Like many BeOS developers, I experience daily frustration at the lack of
debugging tools on the BeOS. Unlike most developers, though, I'm in a
position to do more than just rant (which still occasionally happens), so
I've done some work on MALLOC_DEBUG
to try to help developers fix some of
the types of memory problems I've seen during NetPositive development.
This code will be built into BeOS R4, but you can use it now if you download the R3.1 debugging libroot from ftp://ftp.be.com/pub/experimental/tools/libroot_debug.zip.
That archive also contains a more detailed description of MALLOC_DEBUG
and how to use it; you should look it up if you'd like to take full
advantage of MALLOC_DEBUG
.
If you want a primer on the original MALLOC_DEBUG
mechanism, see
Dominic's article Be Engineering Insights: The Woes of Memory Allocation.
To summarize, MALLOC_DEBUG
works by hooking into the C library's malloc()
and free()
calls to catch some common memory violations: reading from
uninitialized blocks, reading blocks after they've been freed, freeing
blocks twice, or writing off the boundary of a block. Provided that you
don't override new and delete and do your own suballocation, MALLOC_DEBUG
works for both malloc-allocated blocks and C++ class instances.
MALLOC_DEBUG
trashes the block with garbage after it's been initialized,
to make sure your program doesn't depend on the block being in a certain
initial state. It trashes it again when it's freed so you don't depend on
the data still being there afterward. It trashes the block with
odd-numbered values so your application faults immediately if you try to
dereference a pointer within the block. It adds padding before and after
the block and checks the padding when the block is freed to make sure you
haven't written off the end of the block.
You turn on MALLOC_DEBUG
by setting some environment variables before
starting your program. If your application doesn't do anything illegal
with memory, MALLOC_DEBUG
won't adversely affect your program's
operation, other than to slow it down slightly and use a bit more memory
to store its extra information.
The best new feature is that MALLOC_DEBUG
now records in every block the
last seven levels of the call stack where the block allocation took
place. When the old MALLOC_DEBUG
detected an error, it just told you the
error type and gave you the block's address. If the block's identity
wasn't obvious from its content, it was difficult to figure out what the
problem was. Now, you can find out how the block was allocated and
immediately see what it is.
If your program trips up MALLOC_DEBUG
, it prints out the call stack in
the debugger message shown when the debugger is invoked. (This
information is no longer printed to stdout but appears in the debugger
instead.) The call stack consists of seven return addresses; convert them
into symbolic names using the wh command in the debugger.
The new MALLOC_DEBUG
mechanism adds levels of debugging instead of the
previous simple on/off switch. The debugging level sets how strict you
want it to be and how much runtime overhead you're willing to incur. You
can assign a debugging level from 1 to 10 through the MALLOC_DEBUG
environment variable. This is the same environment variable you used
before to turn on the old MALLOC_DEBUG
; if you set MALLOC_DEBUG=true
as
you did before, it defines the debugging level to its lowest value, 1,
which gives you equivalent functionality.

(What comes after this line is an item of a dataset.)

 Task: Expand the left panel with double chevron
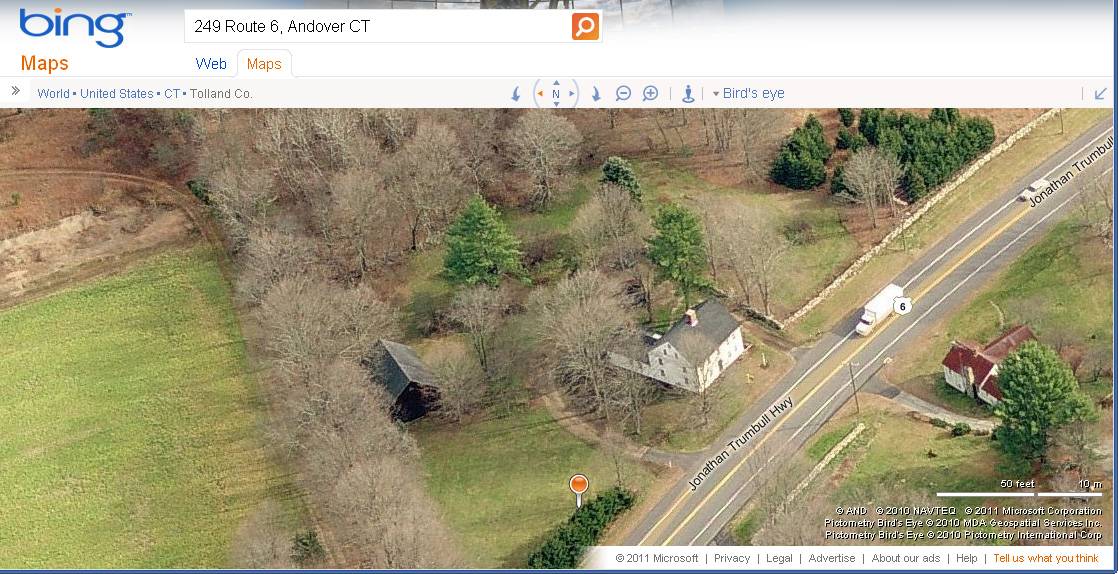(16, 91)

Right now, only three levels of debugging are defined: 1, 5, and 10,
leaving room to add future features. Level 1 is equivalent to the old
MALLOC_DEBUG
mechanism: it fills the block with garbage upon allocation
and after it is freed, and checks to see if the block is freed twice, or
its boundaries are violated.
Level 5 does all the Level 1 checks, and adds an extra step to do a
better job of catching blocks after they're freed: when you call free()

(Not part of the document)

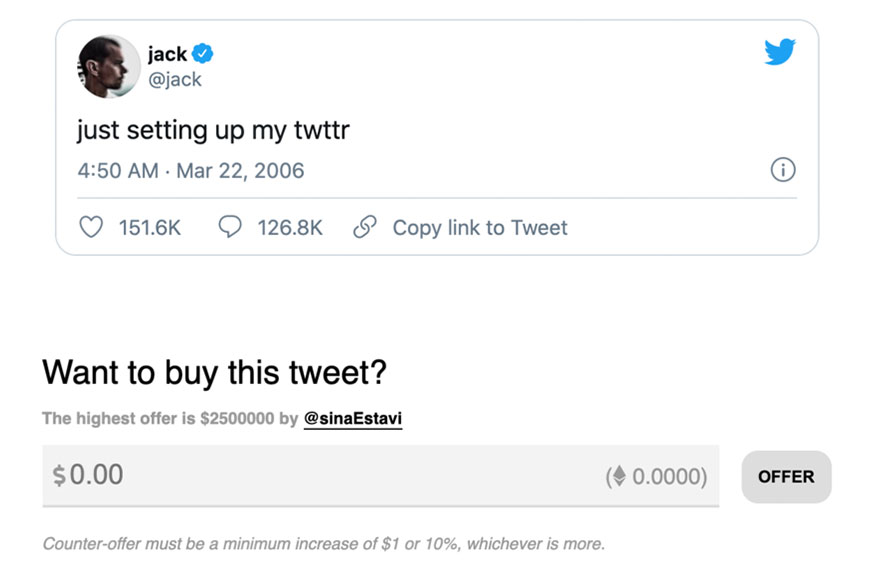Screen dimensions: 870x580
Task: Click the blue verified badge
Action: 202,54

on a block, the block is trashed and placed on a "purgatory" list instead
of being returned immediately to the heap. The block stays on this list
until enough other blocks are freed; then it's pushed off of the list and
recycled. It does this to catch cases where your program writes to or
reads from a block after it has been freed.
As an example, let's say there's a bug in your program where you have an instance of a class. You maintain an old pointer to it and write to it after it's been deleted (which is easy to do in heavily threaded applications with poorly managed object lifetimes). Sometimes, the memory the instance used to occupy is free memory, and your error will likely go undetected. Sometimes, though, the memory has been recycled and is now occupied by another instance of the same class, or a different class. An illegal memory write now affects data in a different data structure. An illegal memory read reads data from a different class instance. With no means of detecting errors like these, you'll probably spend a lot of time looking in the wrong place for the problem.
However, if the freed block is trashed, placed on a purgatory list, and stays there awhile, it gives your program ample opportunity to try to read from the block (and see trashed data) or write to it. After some time, hopefully after all the dangling pointers have gone away, the block falls off the list, where it is checked to make sure you haven't written to it, and then it is recycled.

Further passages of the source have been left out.